_Record set_.
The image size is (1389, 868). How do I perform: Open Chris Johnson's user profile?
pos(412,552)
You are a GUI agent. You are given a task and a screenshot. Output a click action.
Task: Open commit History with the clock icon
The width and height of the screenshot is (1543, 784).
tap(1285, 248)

_Exercise_. Above are some records; repeat all of them exactly.

_Response_.
The image size is (1389, 868). How do I perform: Open Chris Johnson's user profile?
pos(412,552)
You are a GUI agent. You are given a task and a screenshot. Output a click action.
Task: Open commit History with the clock icon
The width and height of the screenshot is (1543, 784).
tap(1285, 248)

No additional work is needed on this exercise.